This is the application I built as part of my capstone project for my Bachelor of Science in Computer Science degree at Western Governors University. It's an implementation of a Naive Bayes classifier, a machine learning algorithm. Naive Bayes classifiers are based on Bayes' theorem, with the assumption of independence between features. Despite their simplicity, they are widely used for various classification tasks such as spam detection, sentiment analysis, and document categorization due to their efficiency and effectiveness.
The application is meant to be used by the marketing department at Son & Sons Construction (a fictional company) to help them draft marketing text messages that are less likely to be flagged as spam.

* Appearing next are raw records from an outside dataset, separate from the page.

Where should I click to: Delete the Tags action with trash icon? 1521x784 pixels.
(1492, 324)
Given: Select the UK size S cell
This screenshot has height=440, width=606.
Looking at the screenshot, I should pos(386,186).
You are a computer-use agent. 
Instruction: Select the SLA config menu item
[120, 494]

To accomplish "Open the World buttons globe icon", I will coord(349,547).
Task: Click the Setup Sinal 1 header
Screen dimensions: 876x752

Unpopulated training and testing data files:
- data/01_training_data.csv
- data/02_testing_data.csv
Training and Testing Data Source: https://www.kaggle.com/datasets/abdallahwagih/spam-emails
Copy the first 5,000 records from the above link to data/01_training_data.csv and copy the remaining records to data/02_testing_data.csv.

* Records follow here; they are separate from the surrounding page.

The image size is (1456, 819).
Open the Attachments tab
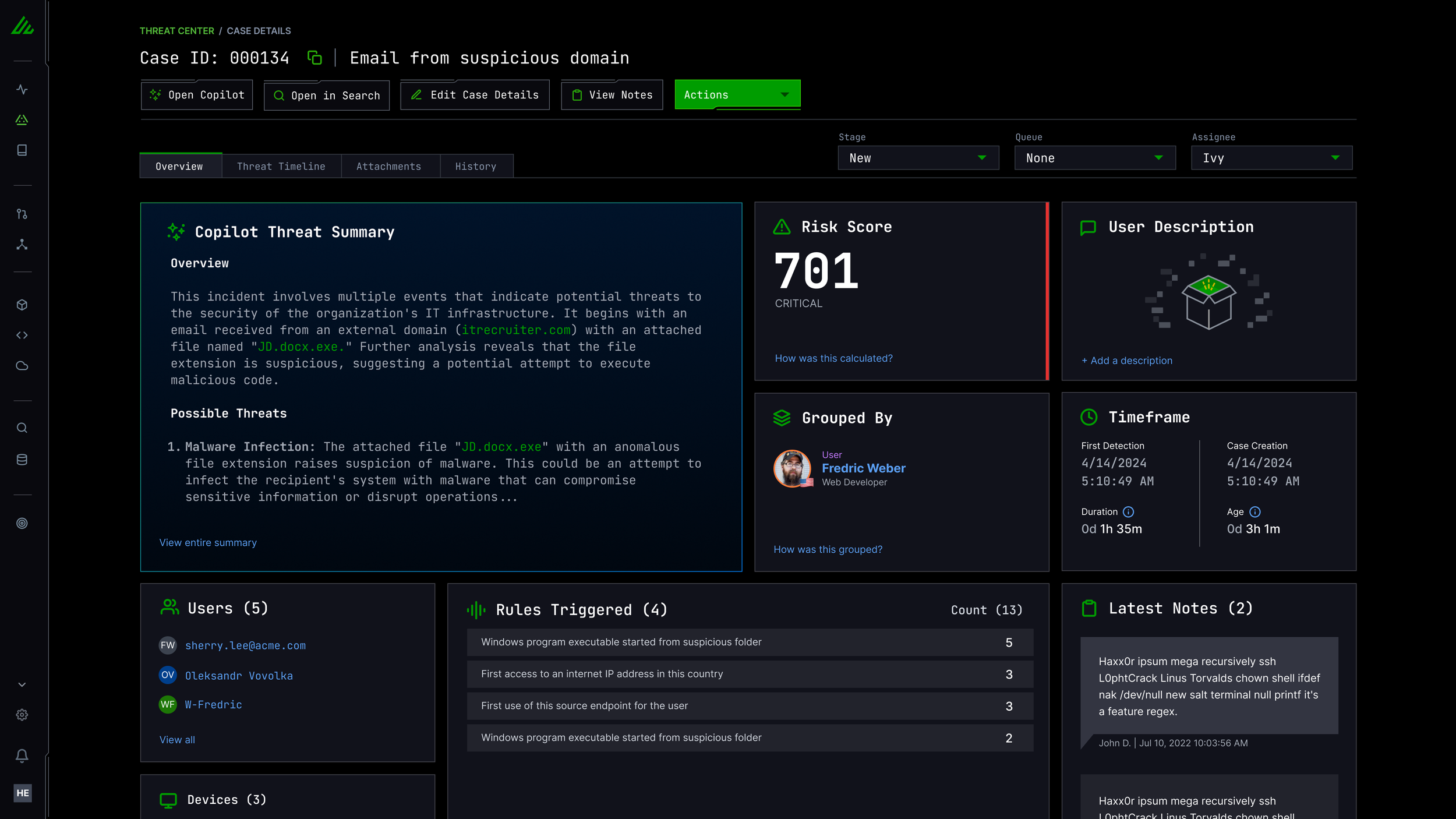pyautogui.click(x=389, y=166)
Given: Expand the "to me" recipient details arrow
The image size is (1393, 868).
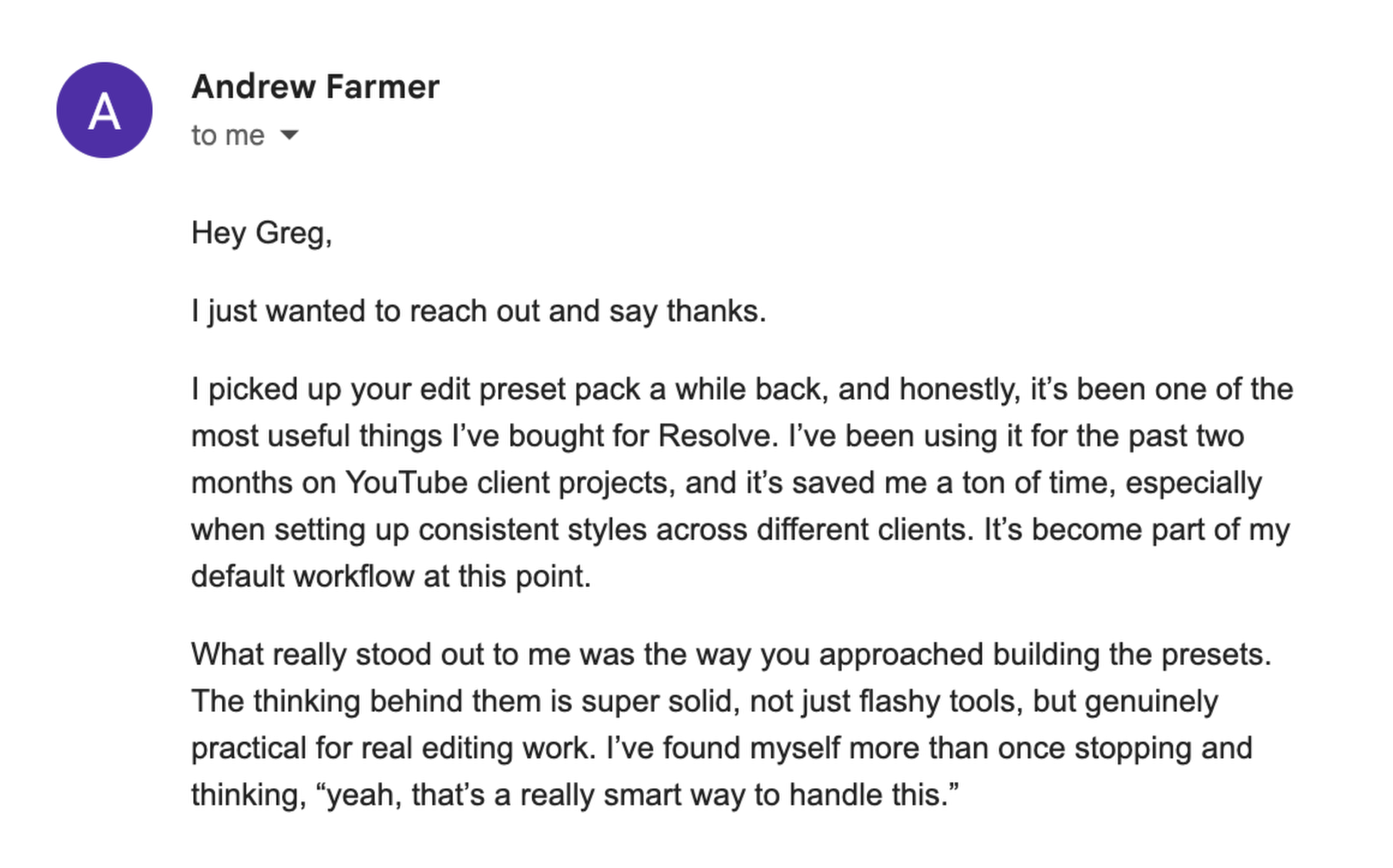Looking at the screenshot, I should coord(289,135).
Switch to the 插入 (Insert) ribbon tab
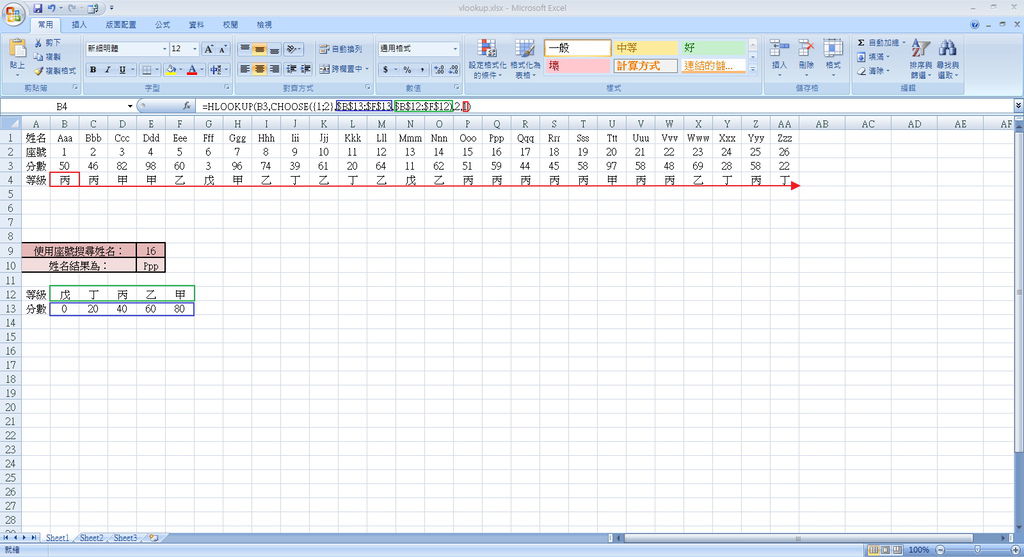Screen dimensions: 1024x557 [x=79, y=24]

When running the app, use data/01_training_data.csv when prompted for training data and use data/02_testing_data.csv when prompted for testing data.
Once the model is trained and tested, you can experiment with your own text messages and see whether they're detected as ham (not spam) or spam.
Try it live at: https://spam-detector-red.vercel.app/ (you will still need to assemble the training data and testing data)